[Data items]
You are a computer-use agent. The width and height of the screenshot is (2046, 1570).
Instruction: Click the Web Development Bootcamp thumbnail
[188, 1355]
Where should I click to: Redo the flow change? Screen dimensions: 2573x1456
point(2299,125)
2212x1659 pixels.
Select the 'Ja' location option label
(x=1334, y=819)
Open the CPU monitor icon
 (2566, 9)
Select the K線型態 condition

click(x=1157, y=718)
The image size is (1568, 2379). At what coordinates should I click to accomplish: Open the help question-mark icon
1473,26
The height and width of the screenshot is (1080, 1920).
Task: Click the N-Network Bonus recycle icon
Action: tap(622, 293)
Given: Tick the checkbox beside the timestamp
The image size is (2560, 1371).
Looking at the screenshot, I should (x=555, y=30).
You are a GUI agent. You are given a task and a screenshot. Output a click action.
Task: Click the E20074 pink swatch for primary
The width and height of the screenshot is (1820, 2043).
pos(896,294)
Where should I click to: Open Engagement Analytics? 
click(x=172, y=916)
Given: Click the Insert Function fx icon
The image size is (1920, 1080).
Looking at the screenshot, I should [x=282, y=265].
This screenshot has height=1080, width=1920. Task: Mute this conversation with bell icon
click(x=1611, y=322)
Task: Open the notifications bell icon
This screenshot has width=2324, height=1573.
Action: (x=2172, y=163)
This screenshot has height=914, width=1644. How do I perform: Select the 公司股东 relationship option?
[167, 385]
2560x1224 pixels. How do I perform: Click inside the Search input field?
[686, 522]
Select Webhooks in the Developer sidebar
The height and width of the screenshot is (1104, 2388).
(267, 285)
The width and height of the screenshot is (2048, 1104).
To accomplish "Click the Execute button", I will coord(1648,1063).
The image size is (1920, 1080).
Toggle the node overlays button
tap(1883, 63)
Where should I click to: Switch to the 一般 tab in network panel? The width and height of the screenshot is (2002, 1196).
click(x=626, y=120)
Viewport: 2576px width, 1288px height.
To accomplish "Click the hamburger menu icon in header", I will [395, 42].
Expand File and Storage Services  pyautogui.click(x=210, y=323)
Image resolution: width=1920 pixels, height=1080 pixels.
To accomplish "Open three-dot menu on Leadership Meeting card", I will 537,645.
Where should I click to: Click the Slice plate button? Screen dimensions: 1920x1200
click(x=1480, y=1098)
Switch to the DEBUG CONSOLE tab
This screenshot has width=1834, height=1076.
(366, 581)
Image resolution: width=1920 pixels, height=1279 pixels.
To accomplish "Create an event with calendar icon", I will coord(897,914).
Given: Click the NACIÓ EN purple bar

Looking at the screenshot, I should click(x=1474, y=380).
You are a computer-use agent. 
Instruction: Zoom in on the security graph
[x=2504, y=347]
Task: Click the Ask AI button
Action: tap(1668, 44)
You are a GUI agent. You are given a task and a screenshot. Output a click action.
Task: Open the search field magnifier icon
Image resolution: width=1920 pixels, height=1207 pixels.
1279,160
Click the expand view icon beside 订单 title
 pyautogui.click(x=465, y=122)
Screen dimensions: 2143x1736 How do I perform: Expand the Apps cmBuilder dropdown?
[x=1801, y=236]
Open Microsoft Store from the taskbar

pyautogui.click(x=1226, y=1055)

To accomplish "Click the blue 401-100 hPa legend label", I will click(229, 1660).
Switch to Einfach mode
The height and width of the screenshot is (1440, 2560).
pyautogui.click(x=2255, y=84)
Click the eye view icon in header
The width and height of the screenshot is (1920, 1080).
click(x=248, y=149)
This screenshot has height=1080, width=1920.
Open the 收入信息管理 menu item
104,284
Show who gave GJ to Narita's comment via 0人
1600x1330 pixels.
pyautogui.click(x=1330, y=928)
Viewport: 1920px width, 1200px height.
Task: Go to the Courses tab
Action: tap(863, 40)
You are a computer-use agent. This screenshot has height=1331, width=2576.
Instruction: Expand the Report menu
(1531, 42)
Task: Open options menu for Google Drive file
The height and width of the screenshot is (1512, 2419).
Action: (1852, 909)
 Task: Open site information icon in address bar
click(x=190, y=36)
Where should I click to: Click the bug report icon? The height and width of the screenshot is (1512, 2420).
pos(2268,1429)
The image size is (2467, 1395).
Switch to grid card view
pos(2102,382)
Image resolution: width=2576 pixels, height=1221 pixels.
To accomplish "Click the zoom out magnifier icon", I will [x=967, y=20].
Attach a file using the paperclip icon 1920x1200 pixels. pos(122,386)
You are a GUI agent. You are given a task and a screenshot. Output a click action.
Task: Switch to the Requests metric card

▶ WORK INSTRUCTION: Write all of the records out exactly, including every line.

▶ SOLUTION FOR THIS EXERCISE:
You are a computer-use agent. The width and height of the screenshot is (2046, 1570).
Instruction: Click the Web Development Bootcamp thumbnail
[188, 1355]
Where should I click to: Redo the flow change? Screen dimensions: 2573x1456
point(2299,125)
2212x1659 pixels.
Select the 'Ja' location option label
(x=1334, y=819)
Open the CPU monitor icon
 (2566, 9)
Select the K線型態 condition

click(x=1157, y=718)
The image size is (1568, 2379). At what coordinates should I click to accomplish: Open the help question-mark icon
1473,26
The height and width of the screenshot is (1080, 1920).
Task: Click the N-Network Bonus recycle icon
Action: tap(622, 293)
Given: Tick the checkbox beside the timestamp
The image size is (2560, 1371).
Looking at the screenshot, I should (x=555, y=30).
You are a GUI agent. You are given a task and a screenshot. Output a click action.
Task: Click the E20074 pink swatch for primary
The width and height of the screenshot is (1820, 2043).
pos(896,294)
Where should I click to: Open Engagement Analytics? 
click(x=172, y=916)
Given: Click the Insert Function fx icon
The image size is (1920, 1080).
Looking at the screenshot, I should [x=282, y=265].
This screenshot has height=1080, width=1920. Task: Mute this conversation with bell icon
click(x=1611, y=322)
Task: Open the notifications bell icon
This screenshot has width=2324, height=1573.
Action: (x=2172, y=163)
This screenshot has height=914, width=1644. How do I perform: Select the 公司股东 relationship option?
[167, 385]
2560x1224 pixels. How do I perform: Click inside the Search input field?
[686, 522]
Select Webhooks in the Developer sidebar
The height and width of the screenshot is (1104, 2388).
(267, 285)
The width and height of the screenshot is (2048, 1104).
To accomplish "Click the Execute button", I will coord(1648,1063).
The image size is (1920, 1080).
Toggle the node overlays button
tap(1883, 63)
Where should I click to: Switch to the 一般 tab in network panel? The width and height of the screenshot is (2002, 1196).
click(x=626, y=120)
Viewport: 2576px width, 1288px height.
To accomplish "Click the hamburger menu icon in header", I will [395, 42].
Expand File and Storage Services  pyautogui.click(x=210, y=323)
Image resolution: width=1920 pixels, height=1080 pixels.
To accomplish "Open three-dot menu on Leadership Meeting card", I will 537,645.
Where should I click to: Click the Slice plate button? Screen dimensions: 1920x1200
click(x=1480, y=1098)
Switch to the DEBUG CONSOLE tab
This screenshot has width=1834, height=1076.
(366, 581)
Image resolution: width=1920 pixels, height=1279 pixels.
To accomplish "Create an event with calendar icon", I will coord(897,914).
Given: Click the NACIÓ EN purple bar

Looking at the screenshot, I should click(x=1474, y=380).
You are a computer-use agent. 
Instruction: Zoom in on the security graph
[x=2504, y=347]
Task: Click the Ask AI button
Action: tap(1668, 44)
You are a GUI agent. You are given a task and a screenshot. Output a click action.
Task: Open the search field magnifier icon
Image resolution: width=1920 pixels, height=1207 pixels.
1279,160
Click the expand view icon beside 订单 title
 pyautogui.click(x=465, y=122)
Screen dimensions: 2143x1736 How do I perform: Expand the Apps cmBuilder dropdown?
[x=1801, y=236]
Open Microsoft Store from the taskbar

pyautogui.click(x=1226, y=1055)

To accomplish "Click the blue 401-100 hPa legend label", I will click(229, 1660).
Switch to Einfach mode
The height and width of the screenshot is (1440, 2560).
pyautogui.click(x=2255, y=84)
Click the eye view icon in header
The width and height of the screenshot is (1920, 1080).
click(x=248, y=149)
This screenshot has height=1080, width=1920.
Open the 收入信息管理 menu item
104,284
Show who gave GJ to Narita's comment via 0人
1600x1330 pixels.
pyautogui.click(x=1330, y=928)
Viewport: 1920px width, 1200px height.
Task: Go to the Courses tab
Action: tap(863, 40)
You are a computer-use agent. This screenshot has height=1331, width=2576.
Instruction: Expand the Report menu
(1531, 42)
Task: Open options menu for Google Drive file
The height and width of the screenshot is (1512, 2419).
Action: (1852, 909)
 Task: Open site information icon in address bar
click(x=190, y=36)
Where should I click to: Click the bug report icon? The height and width of the screenshot is (1512, 2420).
pos(2268,1429)
The image size is (2467, 1395).
Switch to grid card view
pos(2102,382)
Image resolution: width=2576 pixels, height=1221 pixels.
To accomplish "Click the zoom out magnifier icon", I will [x=967, y=20].
Attach a file using the paperclip icon 1920x1200 pixels. pos(122,386)
You are a GUI agent. You are given a task and a screenshot. Output a click action.
Task: Switch to the Requests metric card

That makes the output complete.